General Terms and Conditions of Business and Services

I. General Provisions

  1. The written statements signed by both parties are decisive for the scope of deliveries or services (referred to herein as the "services"). The Customer's general terms of business are applicable only inasmuch as the Supplier or Provider (referred to herein as the “Supplier") has expressly agreed to these in writing.

  2. The Supplier reserves to have the unrestricted righst to his proprietary and copyright-related rights of usage where any quotations, drawings or other documentation is concerned (referred to herein as the "documentation"). The documentation may only be made accessible to third parties after obtaining prior approval from the Supplier; said material must be returned immediately on demand if the contract is not placed with the Supplier. Accordingly, Clauses 1 and 2 apply to the Customer’s documentation; this documentation should however not be made accessible to such third parties, to whom the Supplier has transferred such shipments.

  3. The Customer has the non-exclusive right to use the standard software with the agreed performance features in an unaltered form on the agreed equipment. The Customer is entitled to make a backup copy of the software without requiring express permission to do so.

  4. Partial deliveries are allowed inasmuch as this is reasonable to the Customer.

II. Prices and Payment Terms

1. The prices are understood to be ex works excluding packaging and are subject to the respective legal rate of value added tax (input tax).

2. If the Supplier has taken over the setup or assembly and nothing to the contrary has been agreed, then the Customer will be held responsible for all the incidental expenses such as travel costs, costs of transporting the tools or the personal luggage and per diems in addition to the agreed hotel and accommodation.

3. Payments must be made to the Supplier’s bank. The payment terms for the equipment deliveries are 2% 10 days or net 30 days. Invoices for exchange parts and repair work are payable net after receipt invoice.

4. The Customer can only offset any demands that are undisputed and legally ascertained to be enforceable.

III. Reserved Ownership

    1. The delivery items (goods with reserved ownership) remain the property of the Supplier until all the claims the Customer may be entitled to as a result of the business agreement are fulfilled. If the value of all the security rights to which the Supplier is entitled exceeds the value of all the secured rights by more than 20%, then the Supplier must release a corresponding portion of the security rights at the request of the Customer.

    2. During the period of reserved ownership, the Customer is forbidden to mortgage or transfer ownership by way of security but is permitted to resell the product solely to re-sellers as part of a normal business transaction; this is conditional on the fact that the re-seller receives payment from his customers or requires that the property only passes to the customer after he/she has fulfilled his/her payment obligations.

## Entries supplied
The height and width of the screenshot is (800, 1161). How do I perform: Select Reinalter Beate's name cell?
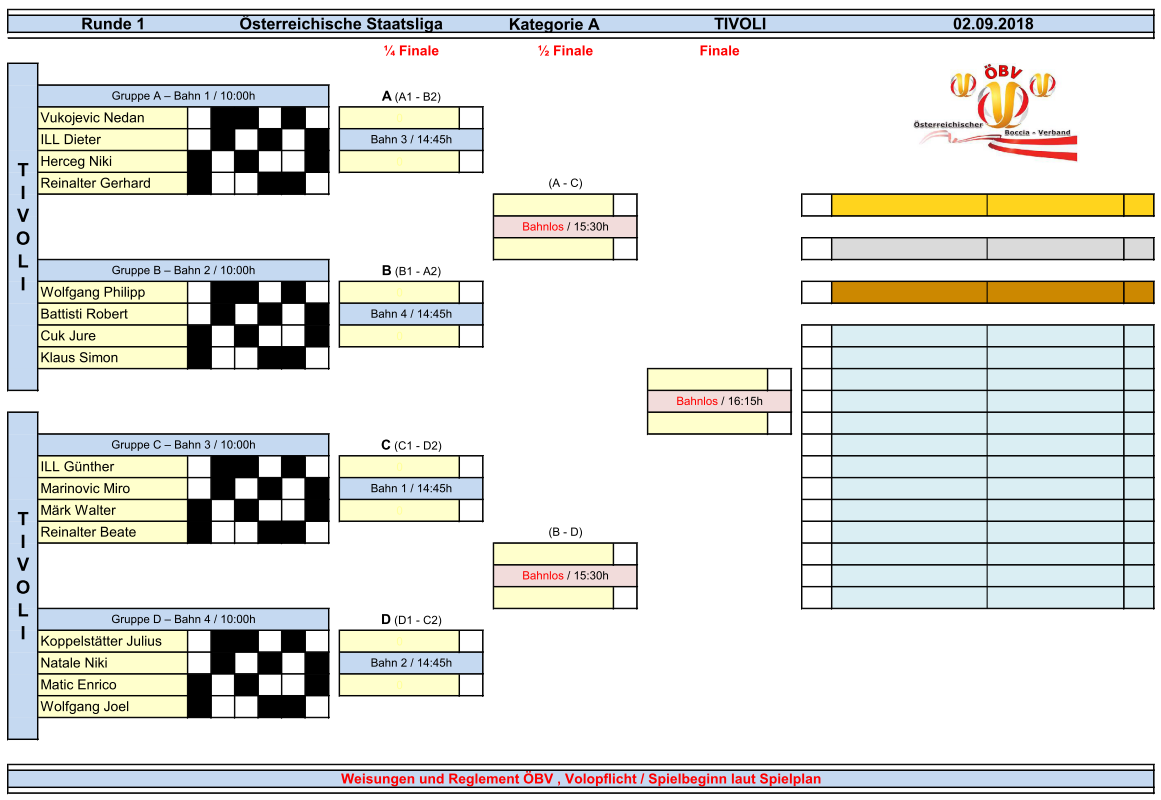113,532
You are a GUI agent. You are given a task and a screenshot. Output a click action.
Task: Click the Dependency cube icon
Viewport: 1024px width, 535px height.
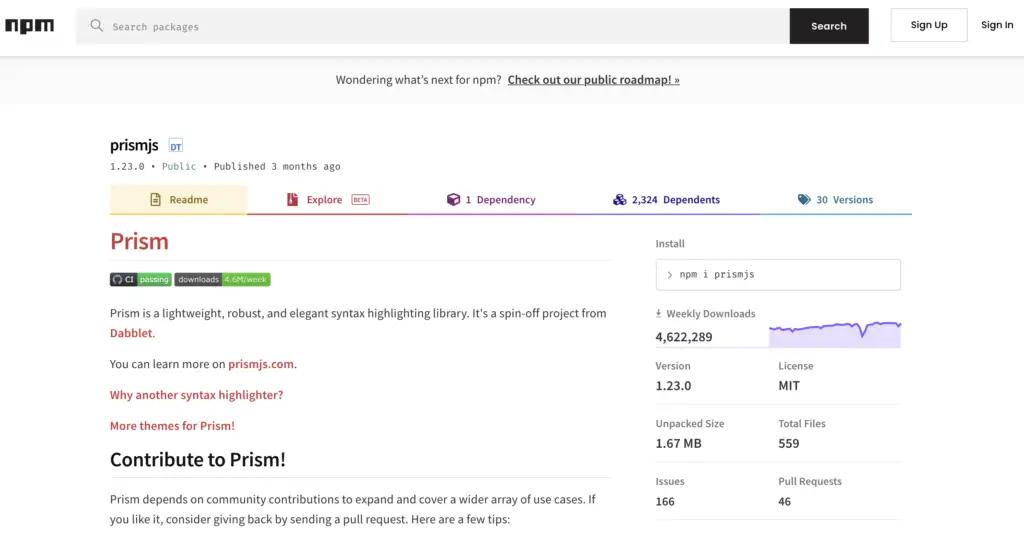[x=453, y=199]
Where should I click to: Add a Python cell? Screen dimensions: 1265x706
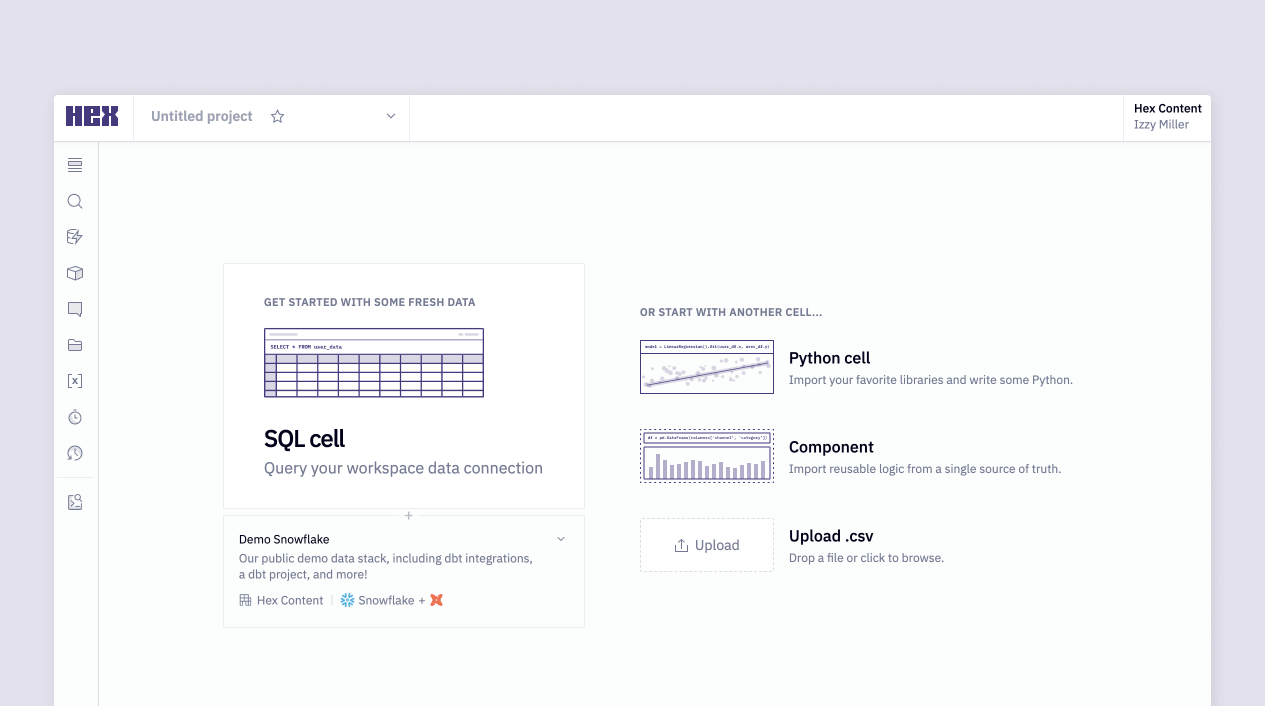[x=856, y=367]
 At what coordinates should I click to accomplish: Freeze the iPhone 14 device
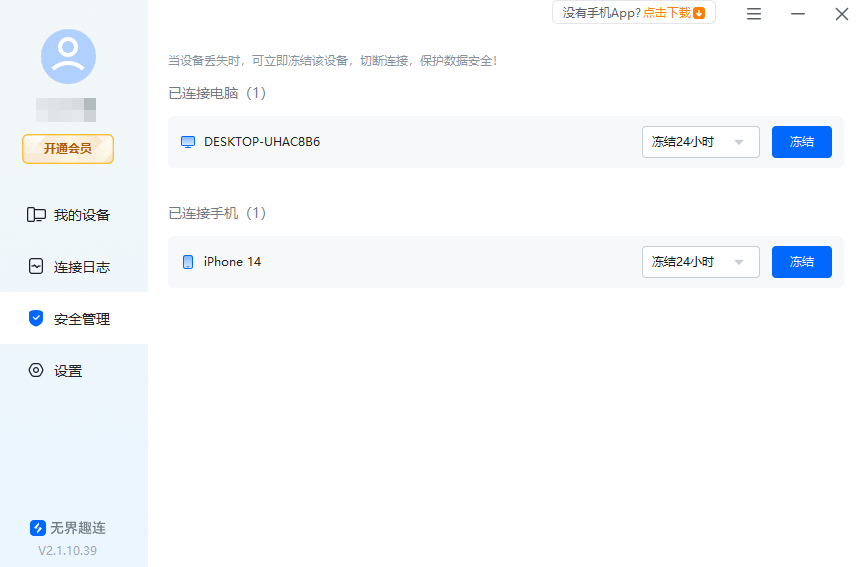click(x=801, y=262)
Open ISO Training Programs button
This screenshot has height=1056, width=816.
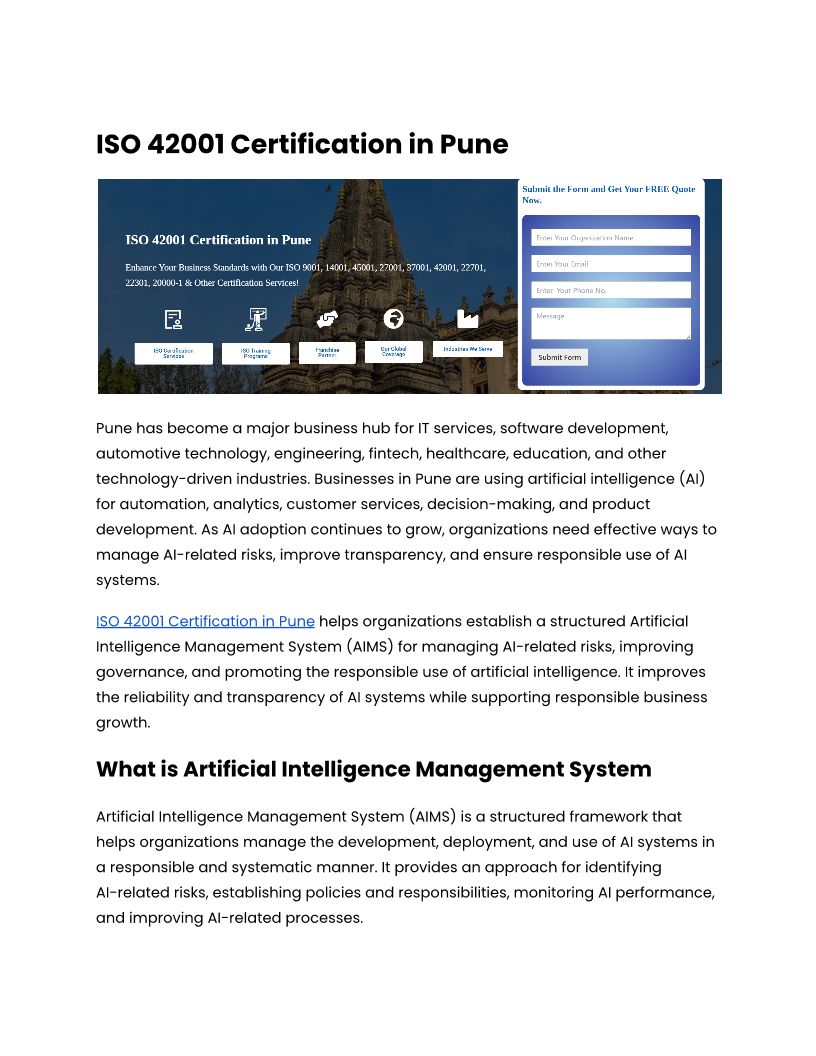(256, 353)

## What the exercise asks
Using the terms and conditions above, decide whether each statement agrees with the text, answering yes or no and quoting the words that settle it. 1. The Customer needs express permission to make a backup copy of the software. 2. Partial deliveries are allowed as long as they are reasonable to the Customer. 3. Invoices for equipment deliveries are payable net after receipt.

## Task output
1. No: "The Customer is entitled to make a backup copy of the software without requiring express permission to do so."
2. Yes: "Partial deliveries are allowed inasmuch as this is reasonable to the Customer."
3. No: "The payment terms for the equipment deliveries are 2% 10 days or net 30 days."